There’s something wonderfully dismal about FAR’s use of contrast in this respect. It’s game that can be solely about you maintaining your ship if you let it be that, only ever venturing out of the ship to solve one of FAR’s platforming or physics puzzle, usually some obstacle that you need to solve for your ship to pass through, before resuming your routine. It’s a game that contrasts the rumble and chaos of the ship’s interior, as you run around trying to keep everything working before adding more tools to the ship while errant fuel boxes sway back and forth as your vehicle crashes into something, with the eerie calm of an outside world that isn’t just static but is drooping, falling from that once promised future a broken sign promised, seemingly returning itself back to the land.
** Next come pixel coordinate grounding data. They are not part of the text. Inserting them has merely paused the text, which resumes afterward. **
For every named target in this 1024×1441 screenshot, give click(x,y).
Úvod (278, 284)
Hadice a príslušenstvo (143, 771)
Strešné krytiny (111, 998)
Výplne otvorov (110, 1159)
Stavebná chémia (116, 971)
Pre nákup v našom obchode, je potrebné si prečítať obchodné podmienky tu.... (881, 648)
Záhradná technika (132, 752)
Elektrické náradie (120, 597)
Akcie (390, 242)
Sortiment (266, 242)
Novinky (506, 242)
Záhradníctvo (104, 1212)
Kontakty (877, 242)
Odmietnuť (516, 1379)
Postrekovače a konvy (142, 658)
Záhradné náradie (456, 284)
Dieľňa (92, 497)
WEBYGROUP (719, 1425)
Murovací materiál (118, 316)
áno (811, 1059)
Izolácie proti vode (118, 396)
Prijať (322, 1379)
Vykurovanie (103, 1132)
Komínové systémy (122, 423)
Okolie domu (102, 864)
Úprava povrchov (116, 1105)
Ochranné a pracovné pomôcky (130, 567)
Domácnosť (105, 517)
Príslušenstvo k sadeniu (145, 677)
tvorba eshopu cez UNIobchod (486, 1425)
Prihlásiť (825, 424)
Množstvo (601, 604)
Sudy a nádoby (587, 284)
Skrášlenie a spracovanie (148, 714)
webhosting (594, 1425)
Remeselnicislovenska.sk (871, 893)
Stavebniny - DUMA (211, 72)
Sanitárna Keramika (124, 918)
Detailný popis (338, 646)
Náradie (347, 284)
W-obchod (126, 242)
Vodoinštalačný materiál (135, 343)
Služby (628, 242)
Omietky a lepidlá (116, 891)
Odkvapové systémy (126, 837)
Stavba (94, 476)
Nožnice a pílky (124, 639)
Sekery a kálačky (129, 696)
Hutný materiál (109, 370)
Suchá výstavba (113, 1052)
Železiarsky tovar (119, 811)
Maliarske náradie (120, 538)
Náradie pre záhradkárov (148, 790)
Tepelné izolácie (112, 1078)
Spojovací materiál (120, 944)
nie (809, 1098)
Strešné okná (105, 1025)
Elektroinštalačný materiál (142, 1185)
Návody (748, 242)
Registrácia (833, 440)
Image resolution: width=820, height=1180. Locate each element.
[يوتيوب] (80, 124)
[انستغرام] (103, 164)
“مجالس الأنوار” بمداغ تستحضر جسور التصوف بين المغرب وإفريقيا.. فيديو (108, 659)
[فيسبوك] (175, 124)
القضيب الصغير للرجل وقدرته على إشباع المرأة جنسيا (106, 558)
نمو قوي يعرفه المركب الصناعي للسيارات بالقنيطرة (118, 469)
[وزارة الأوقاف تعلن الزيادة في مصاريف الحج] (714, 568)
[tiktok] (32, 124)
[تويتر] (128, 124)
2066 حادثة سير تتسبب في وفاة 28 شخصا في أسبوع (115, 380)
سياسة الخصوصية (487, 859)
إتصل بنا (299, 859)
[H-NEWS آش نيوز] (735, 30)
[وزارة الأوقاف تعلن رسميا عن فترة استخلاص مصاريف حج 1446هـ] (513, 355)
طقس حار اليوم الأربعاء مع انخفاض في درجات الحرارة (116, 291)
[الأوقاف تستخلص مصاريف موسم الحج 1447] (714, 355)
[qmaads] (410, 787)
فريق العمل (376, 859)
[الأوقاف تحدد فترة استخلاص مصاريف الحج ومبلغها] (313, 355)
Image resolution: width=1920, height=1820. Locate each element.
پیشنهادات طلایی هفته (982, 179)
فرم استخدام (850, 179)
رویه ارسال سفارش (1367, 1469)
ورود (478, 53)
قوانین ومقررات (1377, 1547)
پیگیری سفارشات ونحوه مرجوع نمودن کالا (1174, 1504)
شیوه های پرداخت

I’m not sure what kind of audience FAR is looking to cater towards. It’s most definitely a game that’s best served on those rainy Sundays when you find yourself in a meditative state of mind. The simplicity of the game, which essentially is just you moving forwards, save for the excursions you make every now and then. That simplicity FAR offers quickly becomes a layer to the game though, working to hide you away from all the splendour of the natural world. FAR, more than anything is a game where you’ll imprint your own meaning on to it; I was struck by that persistent contrast, in size, sound, and surroundings but you might pick up on another trio of ideas in the game. There’s a subtle power in FAR and it’s that broad interpretation of the game that makes it something that’s well worth your time.

The Good

  • A wonderful design to the game
  • That design is backed up by a lovely musical score
  • The game manages to create a wholly relaxing game despite the rushing around in your ship

The Bad

  • It is very formulaic in some respects. The core gameplay has you travelling for a bit, solving a puzzle, then doing it all again

Family Focus

Pegi: 7 ESRB: “E” for Everybody

FAR is a quiet and beautiful game, full of dreary and vibrant colours alike. And if you want your kids to shut up for a little while, FAR might be able to help in a small way.

Disclaimer: This review is based on a copy of the game provided by PR for the purpose of this review.